** Available records follows **

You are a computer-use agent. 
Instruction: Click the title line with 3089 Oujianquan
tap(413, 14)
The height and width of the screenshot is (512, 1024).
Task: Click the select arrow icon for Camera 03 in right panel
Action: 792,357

** End of Available records **

Find "Instruction: Click the" in the material above; set down exactly the line holding it and every line after it, through the last, and no others.

Instruction: Click the title line with 3089 Oujianquan
tap(413, 14)
The height and width of the screenshot is (512, 1024).
Task: Click the select arrow icon for Camera 03 in right panel
Action: 792,357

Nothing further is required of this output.